Exercise prompt – What is needed here is an exact transcription of all the entries.
=== Section Start ===
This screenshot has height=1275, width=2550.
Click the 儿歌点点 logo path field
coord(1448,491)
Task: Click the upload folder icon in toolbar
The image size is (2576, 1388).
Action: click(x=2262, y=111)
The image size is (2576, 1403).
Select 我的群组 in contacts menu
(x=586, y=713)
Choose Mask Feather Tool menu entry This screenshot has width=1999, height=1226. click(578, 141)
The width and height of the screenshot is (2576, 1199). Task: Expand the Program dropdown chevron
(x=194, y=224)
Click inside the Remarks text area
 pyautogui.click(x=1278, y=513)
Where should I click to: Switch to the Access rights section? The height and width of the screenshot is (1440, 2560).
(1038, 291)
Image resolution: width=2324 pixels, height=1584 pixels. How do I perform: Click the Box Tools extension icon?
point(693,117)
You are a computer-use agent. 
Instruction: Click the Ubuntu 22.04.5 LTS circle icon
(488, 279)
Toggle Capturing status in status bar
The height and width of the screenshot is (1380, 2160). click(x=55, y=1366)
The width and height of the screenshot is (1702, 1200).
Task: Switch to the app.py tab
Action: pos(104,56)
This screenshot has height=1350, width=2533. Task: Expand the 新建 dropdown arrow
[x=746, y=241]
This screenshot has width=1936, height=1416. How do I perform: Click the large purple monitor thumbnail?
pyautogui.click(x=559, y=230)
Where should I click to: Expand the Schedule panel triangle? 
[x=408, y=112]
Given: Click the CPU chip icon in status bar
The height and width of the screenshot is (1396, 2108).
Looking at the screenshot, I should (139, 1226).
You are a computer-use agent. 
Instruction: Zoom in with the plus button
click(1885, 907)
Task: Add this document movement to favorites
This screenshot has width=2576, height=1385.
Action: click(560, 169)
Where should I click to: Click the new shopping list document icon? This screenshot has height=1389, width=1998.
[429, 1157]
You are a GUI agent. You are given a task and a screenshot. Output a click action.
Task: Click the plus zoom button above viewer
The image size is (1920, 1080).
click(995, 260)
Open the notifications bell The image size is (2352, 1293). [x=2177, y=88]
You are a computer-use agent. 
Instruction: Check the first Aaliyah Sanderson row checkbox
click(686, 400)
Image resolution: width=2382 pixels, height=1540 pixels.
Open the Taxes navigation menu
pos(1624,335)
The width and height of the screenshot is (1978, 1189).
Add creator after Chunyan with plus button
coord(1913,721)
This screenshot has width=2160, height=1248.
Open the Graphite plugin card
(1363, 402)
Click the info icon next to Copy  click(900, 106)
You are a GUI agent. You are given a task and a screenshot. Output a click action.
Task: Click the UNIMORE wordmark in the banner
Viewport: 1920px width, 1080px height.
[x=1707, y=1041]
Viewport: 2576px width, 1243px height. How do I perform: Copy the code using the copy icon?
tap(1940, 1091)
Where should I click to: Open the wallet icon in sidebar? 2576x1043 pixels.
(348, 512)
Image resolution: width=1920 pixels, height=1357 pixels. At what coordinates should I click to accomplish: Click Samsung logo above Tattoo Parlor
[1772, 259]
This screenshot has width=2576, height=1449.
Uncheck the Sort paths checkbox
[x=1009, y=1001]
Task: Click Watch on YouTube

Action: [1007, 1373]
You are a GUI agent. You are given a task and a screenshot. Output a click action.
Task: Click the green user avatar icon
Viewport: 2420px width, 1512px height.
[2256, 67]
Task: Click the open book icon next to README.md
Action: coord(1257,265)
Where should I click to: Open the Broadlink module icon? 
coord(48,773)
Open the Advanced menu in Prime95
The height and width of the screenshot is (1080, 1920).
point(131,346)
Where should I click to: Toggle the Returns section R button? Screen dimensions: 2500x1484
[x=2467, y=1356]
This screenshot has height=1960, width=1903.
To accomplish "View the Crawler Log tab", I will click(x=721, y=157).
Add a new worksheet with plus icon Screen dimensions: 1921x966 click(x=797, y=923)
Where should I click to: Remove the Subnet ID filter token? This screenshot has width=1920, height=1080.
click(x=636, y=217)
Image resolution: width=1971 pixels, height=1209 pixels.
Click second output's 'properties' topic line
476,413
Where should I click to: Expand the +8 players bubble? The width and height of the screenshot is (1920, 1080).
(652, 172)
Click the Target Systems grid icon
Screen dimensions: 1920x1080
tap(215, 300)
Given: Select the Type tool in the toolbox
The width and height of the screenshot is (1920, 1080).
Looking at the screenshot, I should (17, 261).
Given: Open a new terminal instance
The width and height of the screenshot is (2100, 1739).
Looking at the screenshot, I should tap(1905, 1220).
=== Section End ===
Exercise result –
This screenshot has height=1275, width=2550.
Click the 儿歌点点 logo path field
coord(1448,491)
Task: Click the upload folder icon in toolbar
The image size is (2576, 1388).
Action: click(x=2262, y=111)
The image size is (2576, 1403).
Select 我的群组 in contacts menu
(x=586, y=713)
Choose Mask Feather Tool menu entry This screenshot has width=1999, height=1226. click(578, 141)
The width and height of the screenshot is (2576, 1199). Task: Expand the Program dropdown chevron
(x=194, y=224)
Click inside the Remarks text area
 pyautogui.click(x=1278, y=513)
Where should I click to: Switch to the Access rights section? The height and width of the screenshot is (1440, 2560).
(1038, 291)
Image resolution: width=2324 pixels, height=1584 pixels. How do I perform: Click the Box Tools extension icon?
point(693,117)
You are a computer-use agent. 
Instruction: Click the Ubuntu 22.04.5 LTS circle icon
(488, 279)
Toggle Capturing status in status bar
The height and width of the screenshot is (1380, 2160). click(x=55, y=1366)
The width and height of the screenshot is (1702, 1200).
Task: Switch to the app.py tab
Action: pos(104,56)
This screenshot has height=1350, width=2533. Task: Expand the 新建 dropdown arrow
[x=746, y=241]
This screenshot has width=1936, height=1416. How do I perform: Click the large purple monitor thumbnail?
pyautogui.click(x=559, y=230)
Where should I click to: Expand the Schedule panel triangle? 
[x=408, y=112]
Given: Click the CPU chip icon in status bar
The height and width of the screenshot is (1396, 2108).
Looking at the screenshot, I should (139, 1226).
You are a computer-use agent. 
Instruction: Zoom in with the plus button
click(1885, 907)
Task: Add this document movement to favorites
This screenshot has width=2576, height=1385.
Action: click(560, 169)
Where should I click to: Click the new shopping list document icon? This screenshot has height=1389, width=1998.
[429, 1157]
You are a GUI agent. You are given a task and a screenshot. Output a click action.
Task: Click the plus zoom button above viewer
The image size is (1920, 1080).
click(995, 260)
Open the notifications bell The image size is (2352, 1293). [x=2177, y=88]
You are a computer-use agent. 
Instruction: Check the first Aaliyah Sanderson row checkbox
click(686, 400)
Image resolution: width=2382 pixels, height=1540 pixels.
Open the Taxes navigation menu
pos(1624,335)
The width and height of the screenshot is (1978, 1189).
Add creator after Chunyan with plus button
coord(1913,721)
This screenshot has width=2160, height=1248.
Open the Graphite plugin card
(1363, 402)
Click the info icon next to Copy  click(900, 106)
You are a GUI agent. You are given a task and a screenshot. Output a click action.
Task: Click the UNIMORE wordmark in the banner
Viewport: 1920px width, 1080px height.
[x=1707, y=1041]
Viewport: 2576px width, 1243px height. How do I perform: Copy the code using the copy icon?
tap(1940, 1091)
Where should I click to: Open the wallet icon in sidebar? 2576x1043 pixels.
(348, 512)
Image resolution: width=1920 pixels, height=1357 pixels. At what coordinates should I click to accomplish: Click Samsung logo above Tattoo Parlor
[1772, 259]
This screenshot has width=2576, height=1449.
Uncheck the Sort paths checkbox
[x=1009, y=1001]
Task: Click Watch on YouTube

Action: [1007, 1373]
You are a GUI agent. You are given a task and a screenshot. Output a click action.
Task: Click the green user avatar icon
Viewport: 2420px width, 1512px height.
[2256, 67]
Task: Click the open book icon next to README.md
Action: coord(1257,265)
Where should I click to: Open the Broadlink module icon? 
coord(48,773)
Open the Advanced menu in Prime95
The height and width of the screenshot is (1080, 1920).
point(131,346)
Where should I click to: Toggle the Returns section R button? Screen dimensions: 2500x1484
[x=2467, y=1356]
This screenshot has height=1960, width=1903.
To accomplish "View the Crawler Log tab", I will click(x=721, y=157).
Add a new worksheet with plus icon Screen dimensions: 1921x966 click(x=797, y=923)
Where should I click to: Remove the Subnet ID filter token? This screenshot has width=1920, height=1080.
click(x=636, y=217)
Image resolution: width=1971 pixels, height=1209 pixels.
Click second output's 'properties' topic line
476,413
Where should I click to: Expand the +8 players bubble? The width and height of the screenshot is (1920, 1080).
(652, 172)
Click the Target Systems grid icon
Screen dimensions: 1920x1080
tap(215, 300)
Given: Select the Type tool in the toolbox
The width and height of the screenshot is (1920, 1080).
Looking at the screenshot, I should (17, 261).
Given: Open a new terminal instance
The width and height of the screenshot is (2100, 1739).
Looking at the screenshot, I should tap(1905, 1220).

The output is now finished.